I'm not saying that's the only reason the GOP won so many seats, but it might contribute to it. I'm still wondering about other reasons. I can't help noticing, for example, that the four biggest outliers in the above scatterplot are from the last five midterm elections. Perhaps large swings are a feature of stronger partisanship, or nationalized elections, or something else. But the swings are getting larger.
Meanwhile, a spot of good news for my forecasts: I predicted that Republicans would take over 16 legislative chambers. It looks like they've taken 18, although there are still a few that are up in the air (including the Colorado House).
5 comments:
I agree with your point about candidate recruitment. In 1994, no Republicans knew what it was like to serve in a House they controlled (and life in the O'Neill-Wright-Foley House was pretty awful for them).
Even in 2006, it had been a dozen years since Democrats had been in power, and it was difficult to convince potential candidates that it was worth the risk. But this time, it had only been four years since the GOP last controlled the House, so every Republican knew what it would be like to be in the majority.

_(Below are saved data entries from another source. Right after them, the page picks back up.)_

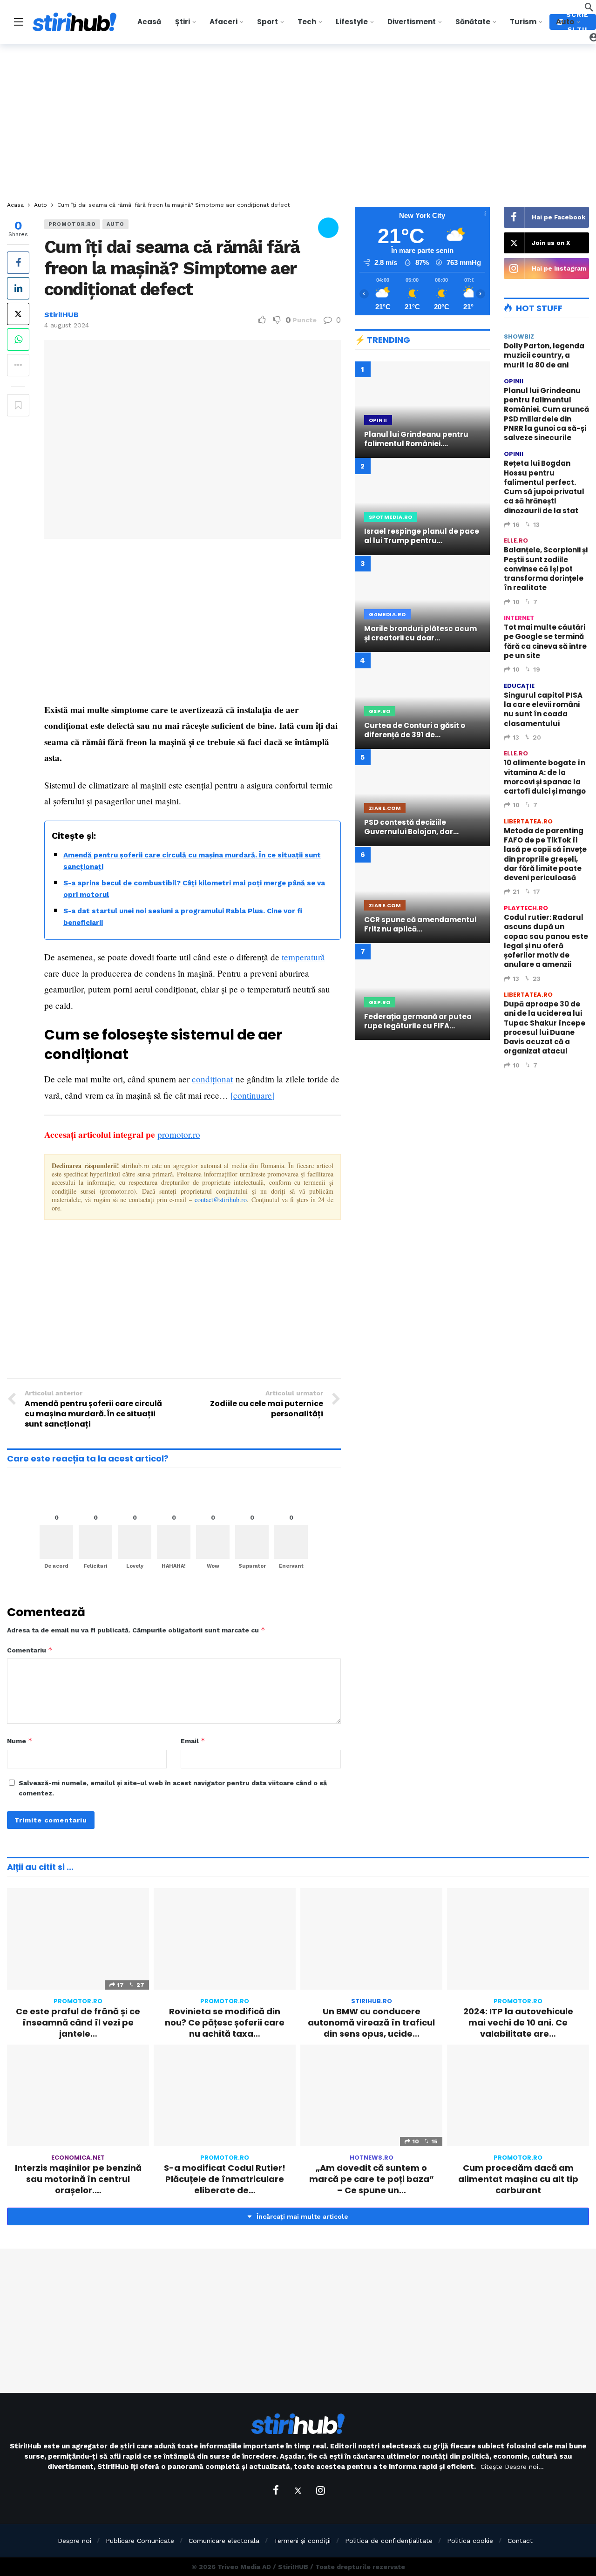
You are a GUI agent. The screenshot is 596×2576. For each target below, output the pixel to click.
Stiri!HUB (61, 314)
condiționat (212, 1079)
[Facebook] (275, 2490)
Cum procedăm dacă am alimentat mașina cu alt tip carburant (518, 2179)
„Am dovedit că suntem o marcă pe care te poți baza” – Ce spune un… (371, 2179)
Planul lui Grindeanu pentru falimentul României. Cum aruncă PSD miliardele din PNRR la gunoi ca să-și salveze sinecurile (546, 414)
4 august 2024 (66, 325)
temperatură (303, 957)
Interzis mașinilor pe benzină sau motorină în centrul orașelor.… (78, 2179)
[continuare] (252, 1095)
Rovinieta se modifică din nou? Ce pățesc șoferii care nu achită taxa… (224, 2022)
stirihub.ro (371, 2001)
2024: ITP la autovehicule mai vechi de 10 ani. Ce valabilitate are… (518, 2022)
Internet (519, 617)
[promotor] (328, 229)
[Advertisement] (298, 123)
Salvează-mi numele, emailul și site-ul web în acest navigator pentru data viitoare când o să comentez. (173, 1788)
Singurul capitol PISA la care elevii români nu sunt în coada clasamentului (543, 709)
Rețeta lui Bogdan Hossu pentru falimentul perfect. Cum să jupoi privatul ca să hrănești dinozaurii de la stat (544, 486)
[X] (298, 2490)
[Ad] (422, 1126)
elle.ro (516, 540)
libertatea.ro (528, 821)
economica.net (78, 2157)
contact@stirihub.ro (221, 1199)
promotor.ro (72, 224)
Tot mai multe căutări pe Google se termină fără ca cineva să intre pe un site (545, 641)
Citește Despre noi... (512, 2466)
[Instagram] (320, 2490)
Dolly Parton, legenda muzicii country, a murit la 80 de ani (544, 355)
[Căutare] (589, 7)
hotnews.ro (371, 2157)
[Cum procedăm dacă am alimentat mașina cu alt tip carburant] (518, 2095)
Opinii (513, 381)
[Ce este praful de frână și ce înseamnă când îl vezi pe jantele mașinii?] (78, 1939)
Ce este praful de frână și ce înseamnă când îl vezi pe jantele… (78, 2022)
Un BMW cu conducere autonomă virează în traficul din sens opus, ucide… (371, 2022)
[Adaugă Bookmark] (18, 405)
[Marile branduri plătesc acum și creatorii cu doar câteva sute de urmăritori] (422, 604)
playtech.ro (526, 908)
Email (193, 1740)
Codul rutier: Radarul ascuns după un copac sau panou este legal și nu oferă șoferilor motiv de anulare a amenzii (546, 940)
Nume (20, 1740)
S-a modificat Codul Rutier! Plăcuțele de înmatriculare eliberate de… (224, 2179)
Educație (519, 685)
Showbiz (519, 336)
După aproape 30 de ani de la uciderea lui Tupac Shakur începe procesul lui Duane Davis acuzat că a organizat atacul (544, 1027)
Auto (115, 224)
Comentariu (30, 1649)
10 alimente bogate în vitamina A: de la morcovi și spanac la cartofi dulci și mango (545, 777)
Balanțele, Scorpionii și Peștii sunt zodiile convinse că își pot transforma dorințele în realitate (546, 568)
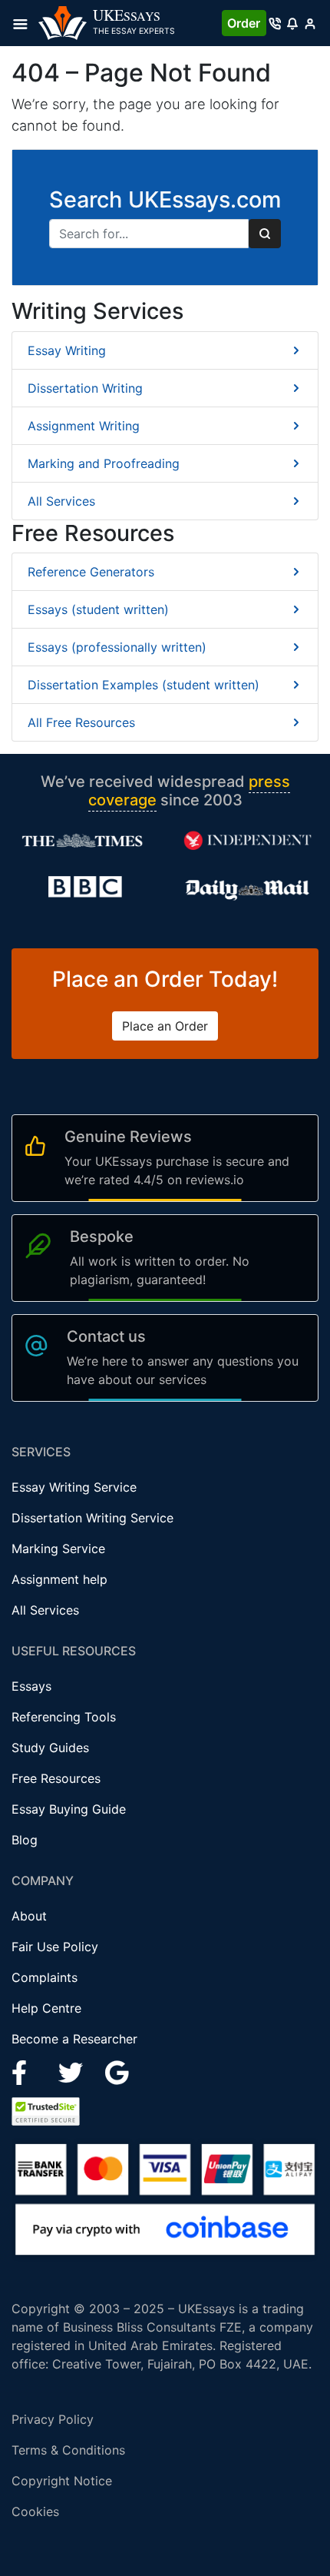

But isn't exposure the factor you're missing? Democrats gained 50+ seats in the House in '06 & '08, and held almost 50 seats which had voted for McCain. Republicans could run up the score just by winning essentially conservative districts, many of which they had held before. Indeed, the GOP won about 80% of McCain-Democrat seats, and took back the vast majority of '06-'08 pick-ups. By contrast, they captured relatively few districts where Obama got over 55% - maybe about ten, when all is said and done. The nationalization of House races seemed pretty relentless.
Does this graph look any different when % of the national vote is the dependent variable? The GOP vote seemed distributed in a way that allowed them to over-perform their national share this year.
Richard, you're right that exposure is a big part of it. Brendan Nyhan has a post today showing that as a percentage of their seat share, yesterday's losses by the Dems weren't unprecedented, but they were still at the high end. It looks as high as 1974. So we can still ask, why did the Dems lose as much of their share of seats as the GOP did right after Watergate?
I'm highly skeptical of candidate recruitment. This was the year of Maes and O'Donnell and Rand Paul and Sharron Angle. The candidates were horrible. The wins were despite and not because of good recruitment.
It was also the year of Kelly Ayotte and Rob Portman and Marco Rubio and Scott Walker. Textbook "good candidates."